As described above, the present invention allows the pressure equalization of the compressor which is not operated by using the pressure equalization means to be made quickly, so that the operation of the compressor is changed immediately according to the indoor cooling load of the air conditioner. Since the compression efficiency is effectively controlled using a compressor, the energy consumption efficiency of intermittent operation can be increased.

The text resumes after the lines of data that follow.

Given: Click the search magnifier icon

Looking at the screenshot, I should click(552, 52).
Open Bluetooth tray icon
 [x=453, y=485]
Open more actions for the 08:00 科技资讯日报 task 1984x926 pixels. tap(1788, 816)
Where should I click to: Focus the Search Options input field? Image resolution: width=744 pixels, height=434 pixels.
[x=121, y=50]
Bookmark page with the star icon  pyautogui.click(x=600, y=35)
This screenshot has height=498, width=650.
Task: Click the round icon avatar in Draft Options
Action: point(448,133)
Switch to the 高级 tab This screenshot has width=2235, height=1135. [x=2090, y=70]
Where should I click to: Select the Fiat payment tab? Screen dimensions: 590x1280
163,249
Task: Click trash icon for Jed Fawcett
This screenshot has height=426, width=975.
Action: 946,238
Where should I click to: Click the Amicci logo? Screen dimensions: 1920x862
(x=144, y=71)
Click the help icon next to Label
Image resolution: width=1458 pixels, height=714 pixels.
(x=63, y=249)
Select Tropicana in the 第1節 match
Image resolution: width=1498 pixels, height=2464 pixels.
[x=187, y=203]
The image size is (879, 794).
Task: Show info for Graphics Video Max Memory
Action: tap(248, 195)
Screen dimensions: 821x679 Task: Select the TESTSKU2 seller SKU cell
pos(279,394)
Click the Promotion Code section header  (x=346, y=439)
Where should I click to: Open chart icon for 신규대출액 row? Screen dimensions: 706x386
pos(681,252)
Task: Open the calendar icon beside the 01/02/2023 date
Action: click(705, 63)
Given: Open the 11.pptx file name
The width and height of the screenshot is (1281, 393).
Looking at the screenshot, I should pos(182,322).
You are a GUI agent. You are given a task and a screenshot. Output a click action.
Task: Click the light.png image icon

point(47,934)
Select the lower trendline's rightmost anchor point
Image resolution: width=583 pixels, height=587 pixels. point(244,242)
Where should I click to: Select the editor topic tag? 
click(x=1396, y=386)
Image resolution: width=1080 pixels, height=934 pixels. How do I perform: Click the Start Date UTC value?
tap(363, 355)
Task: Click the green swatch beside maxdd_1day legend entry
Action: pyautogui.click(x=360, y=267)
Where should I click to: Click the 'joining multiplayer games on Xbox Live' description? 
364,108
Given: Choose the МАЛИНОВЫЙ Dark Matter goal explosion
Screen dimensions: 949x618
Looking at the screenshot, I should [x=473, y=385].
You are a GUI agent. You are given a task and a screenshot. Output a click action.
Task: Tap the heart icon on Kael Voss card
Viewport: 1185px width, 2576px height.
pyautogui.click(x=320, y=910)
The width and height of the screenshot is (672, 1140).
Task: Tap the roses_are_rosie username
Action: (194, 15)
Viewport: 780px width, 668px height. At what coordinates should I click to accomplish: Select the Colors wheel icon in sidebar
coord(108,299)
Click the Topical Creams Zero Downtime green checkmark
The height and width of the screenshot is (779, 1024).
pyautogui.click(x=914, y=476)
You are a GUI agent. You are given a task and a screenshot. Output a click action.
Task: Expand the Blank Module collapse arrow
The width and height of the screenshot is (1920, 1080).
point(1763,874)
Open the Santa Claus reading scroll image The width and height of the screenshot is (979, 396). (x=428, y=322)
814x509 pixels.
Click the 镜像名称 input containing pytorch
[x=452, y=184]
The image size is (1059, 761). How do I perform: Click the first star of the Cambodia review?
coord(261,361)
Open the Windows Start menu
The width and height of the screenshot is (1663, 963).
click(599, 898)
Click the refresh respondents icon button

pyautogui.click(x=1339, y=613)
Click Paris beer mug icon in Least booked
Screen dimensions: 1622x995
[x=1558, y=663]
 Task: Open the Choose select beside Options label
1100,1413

In addition, since the pressure balance valve is operated using the pressure difference, there is no risk of malfunction and energy consumption because it operates mechanically without requiring any electrical input or operation of the controller.

Claims (7)

Two compressors with different compression capacities, a check valve to block the flow of refrigerant to the outlet of each compressor, an oil separator for returning the oil from the compressor back to the compressor, and a condenser for isothermal condensation and isothermal evaporation of the refrigerant. And an evaporator, an accumulator for allowing only the refrigerant in the gas phase to flow into the inlet of each compressor, first and second discharge pipes respectively connecting the compressors and the check valves, and connecting the check valves and the oil separators. An air conditioner including a high pressure pipe and a suction pipe connecting the evaporator and the accumulators; Pressure equalizing means connected directly to the first and second discharge pipes and the suction pipe to directly communicate the suction and discharge parts of the stopped compressor in a single operation so as to shorten the pressure equalization time of the suction and discharge parts of the stopped compressor among the compressors. Air conditioner characterized in that it is made. delete delete delete delete The method of claim 1, The pressure balancing means; It is further connected to the high pressure pipe, it is characterized in that the pressure balance valve for directly communicating the suction and discharge of the compressor stopped by the pressure difference between the first and second discharge pipe and the high pressure pipe or normal operation of the compressor in operation. Air conditioner. The method of claim 6, The pressure balance valve is; Cylinders, A separation plate installed at the inner center end of the cylinder to partition an inner space into a first pressure balance space and a second pressure balance space; Pistons are provided in the first and second pressure balance space, respectively, The first and second discharge pipes are connected to both ends of the cylinder and branched to the separation plate and connected to lower ends of both sides of the cylinder. The high pressure pipe is branched to the separator plate and connected to both upper ends of the cylinder, The suction pipe is branched to the separator plate and connected to both lower ends of the cylinder, And a groove is formed in the lower end of the piston to connect the discharge pipe and the suction pipe of the stationary compressor side of the compressor.